La marque a le vent en poupe !
Lors de la réalisation de l’enquête, le Crédoc et Inoha ont pu observer que la marque était devenue un levier d’attractivité et de fidélisation. En effet, cette dernière incarne des motivations d’achats qui devraient se poursuivre d’ici 2022. 15 à 20 % des bricoleurs-décorateurs ont été sensibles à la marque en 2019 : 21 % d’entre eux ont d’ailleurs entamé leurs recherches sur Internet par le nom de la marque, 14 % recherchent directement l’information sur des sites de marques et 15 % sont motivés par l’achat d’un article de bricolage ou de jardinage pour la marque. Les raisons sont multiples : 43 % des bricoleurs-décorateurs sont motivés par la qualité (+3 points par rapport à 2014), 23 % sont motivés par l’esthétique et le design (+10 points), 21 % par le confort d’utilisation (+1 point), 9 % par l’aspect écologique. A l’heure où les consommateurs sont de plus en plus préoccupés par la dégradation de l’environnement, il est évident que ces derniers optent davantage pour des valeurs d’éthiques. Dans ce sens, la marque reste une valeur sûre. Ainsi, sont incités à acheter un produit : 80 % de bricoleurs et 76 % de l’ensemble des shoppers, s’il est fabriqué dans leur région ; 77 % des bricoleurs et 74 % de l’ensemble des shoppers, s’il est fabriqué par une entreprise veillant à la juste rétribution des producteurs ; 71 % des bricoleurs et 68 % de l’ensemble des shoppers, s’il a des garanties écologiques.
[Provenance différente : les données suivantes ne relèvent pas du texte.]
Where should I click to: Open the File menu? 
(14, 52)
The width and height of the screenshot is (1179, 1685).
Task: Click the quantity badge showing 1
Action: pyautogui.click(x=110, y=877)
La livraison à domicile a la cote
L’autre tendance observée : le développement de l’économie servicielle grâce à la forte utilisation du web. En 2019, 80 % des bricoleurs ont eu recours à Internet pour comparer les prix (46 % d’entre eux), mener des recherches rapidement (46 %), comparer les produits (43 %). Certains y ont même appris à bricoler (26 %). Par ce biais, 47 % d’entre eux trouvent des prix plus bas, 41 % pour un choix plus large, 20 % parce qu’il y a plus de promotions ou encore 16 % pour des produits spécialisés. Lorsque les bricoleurs clôturent un achat sur Internet : 41 % d’entre eux le font pour se faire livrer à domicile (+16 % par rapport à 2014), 27 % pour éviter de se déplacer en magasin (+11 %) et 19 % parce que cela évite le transport de produits lourds ou encombrants (+11 %). Le Crédoc et Inoha prévoient d’ailleurs une hausse des services de livraisons à domicile, d’ici 2022.